We’ve been here before, in a smaller way. A few years ago it was “shadow IT” — employees bringing personal phones and laptops into the building, syncing sensitive data to who-knows-where. We eventually got a handle on it with device management and clear policy. Now everyone is a developer, and the problem is an order of magnitude larger and harder to corral. It’s shadow IT with a compiler.
Why this is the opposite of “engineers aren’t needed”
There’s a popular narrative that AI means companies won’t need software engineers anymore. The CFO’s dashboard is, ironically, the cleanest argument against it. Yes, AI delivers real efficiencies, and yes, the engineering job looks very different than it did a year ago. But the moment non-engineers start shipping production code without understanding what’s inside it — the dependencies, the vulnerabilities, the licensing obligations, the lifecycle of every component the model quietly imported — you don’t get a world with no engineers. You get a world that desperately needs them.
Without engineering oversight, you architect your way into a hairball of problems you can’t see and can’t unwind. Software engineering isn’t going away; it’s becoming the discipline that keeps the rest of the company from accumulating invisible risk. The value shifts from typing code to governing it — reviewing what gets shipped, owning what runs in production, and maintaining the dependency layer the whole organization now sits on.

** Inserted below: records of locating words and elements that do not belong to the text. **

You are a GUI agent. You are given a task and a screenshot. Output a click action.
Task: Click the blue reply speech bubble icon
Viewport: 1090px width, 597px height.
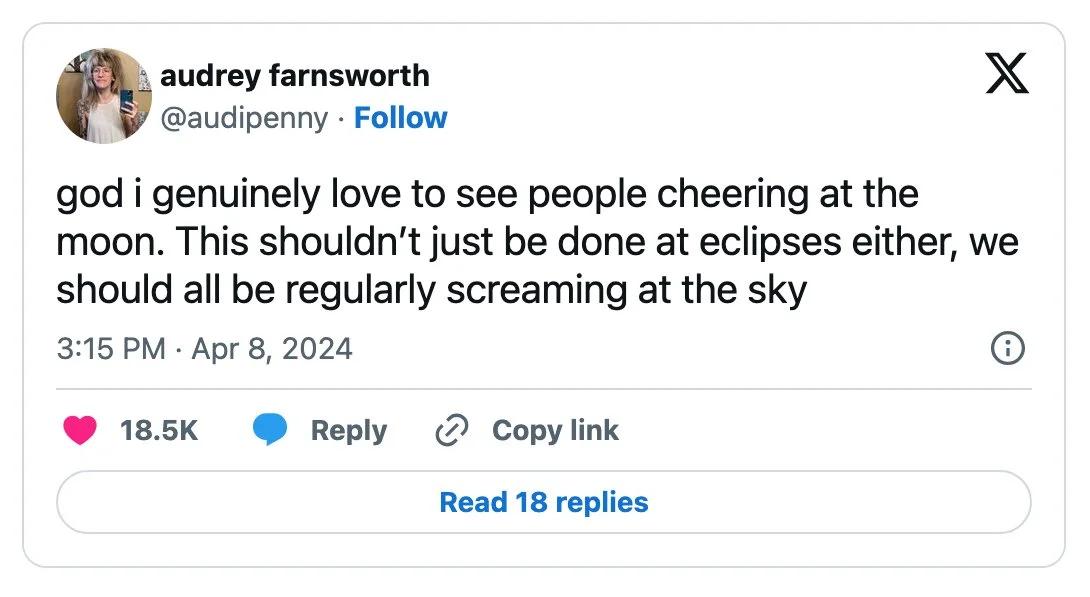(270, 430)
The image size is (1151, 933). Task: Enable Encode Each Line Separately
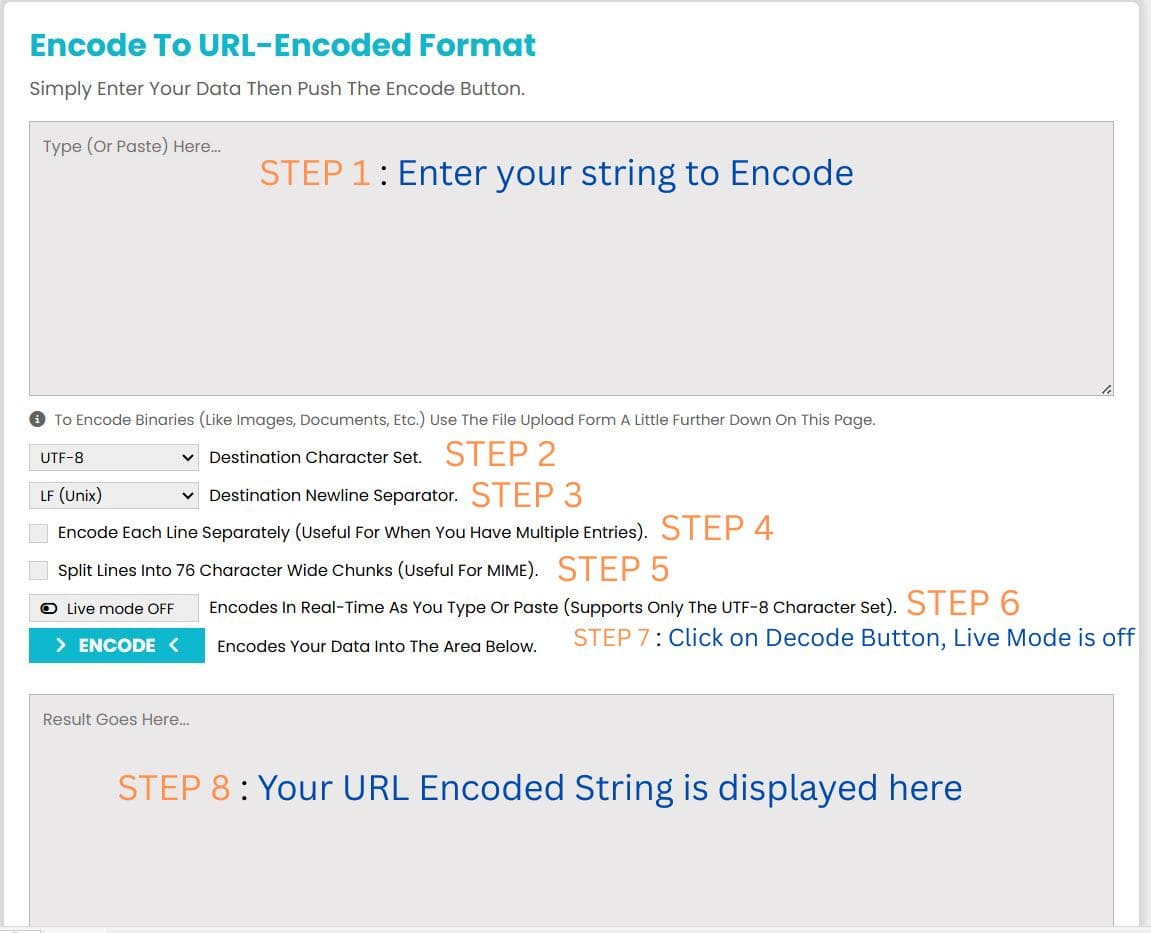coord(38,532)
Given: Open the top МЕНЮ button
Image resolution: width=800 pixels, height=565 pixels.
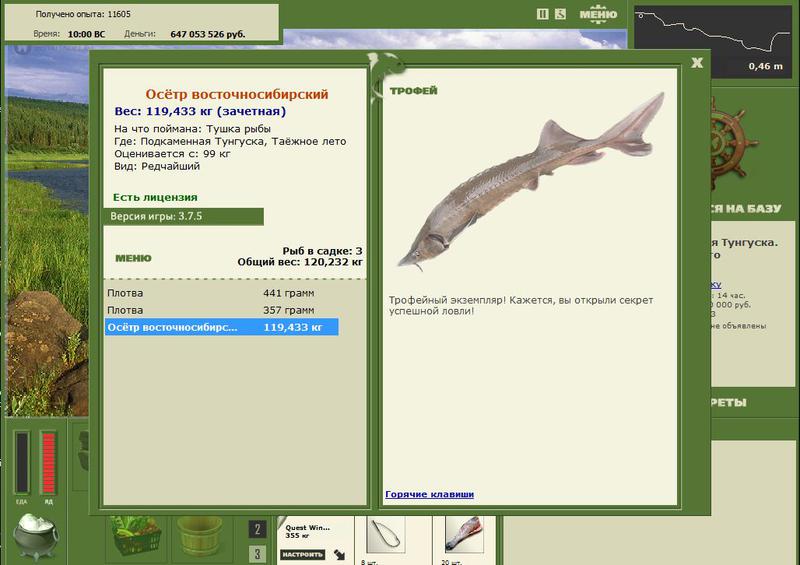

What to do before the collectors arrive
You don’t fix this by banning AI tools — that ship has sailed, and the 74% number proves the bans don’t hold anyway. You fix it by adding the oversight layer that vibe coding skips. Get visibility first: every team needs an honest, current inventory of what’s actually running in the apps people have built, including the open source dependencies that came along for the ride. Establish ownership: every production system needs a human accountable for it, especially the ones that were vibe coded by someone who has since left. And cover what’s gone end-of-life: a surprising amount of what these models pull in is older, unsupported open source, and when you find it you need a path to a secured, maintained version that doesn’t require halting the roadmap to rip and replace.
The companies that come through this cleanly won’t be the ones that moved slowest. They’ll be the ones that paired AI’s speed with the engineering discipline to know what they shipped. The dashboard is great. Knowing what’s inside it is greater.